TDM 06 - Hilang

22 10 12
                                    

Satu tahun telah berlalu. Ternyata berawal dari obrolan ringan ketika hujan di masa itu bisa menjadi kenangan. Saat saya berharap kalau kamu bisa menjadi milik saya, tapi Tuhan tidak berharap begitu. Dan... Sepertinya bunga mawar yang saya bawakan kali ini untuk yang terakhir kalinya. Esok, lusa dan masa yang akan datang tidak akan pernah lagi. Kutitip rindu, kutitip Echa adik kecil separuh nyawaku pada kalian semua. Semoga kelak kita dapat kembali bertemu.

Raka terpaku. Mulutnya membisu. Setelah mendengar penjelasan dari Tito mengenai sepucuk surat yang Mawar kirim untuknya.

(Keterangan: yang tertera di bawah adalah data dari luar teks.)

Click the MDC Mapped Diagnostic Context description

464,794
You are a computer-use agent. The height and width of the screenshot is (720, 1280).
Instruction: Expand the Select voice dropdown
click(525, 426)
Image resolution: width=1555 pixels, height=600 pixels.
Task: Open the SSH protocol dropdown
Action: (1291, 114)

Kini Raka sedang terduduk dibangku depan rumahnya. Membaca surat dari Mawar yang mengatakan bahwa dia tidak akan kembali dalam waktu dekat. Mungkin setelah sepuluh tahun berlalu, Mawar baru akan kembali.

Satu tahun berlalu begitu cepat. Sosok kehadiran Mawar mengajarkan arti senyuman sesungguhnya, mengajarkan kasih sayang yang tulus tanpa berharap imbalan dan yang lebih penting berhasil membuat Raka mengerti bahwa Tuhan menghadirkan Mawar di hidupnya sebagai pelajaran bukan untuk pelengkap separuh hatinya.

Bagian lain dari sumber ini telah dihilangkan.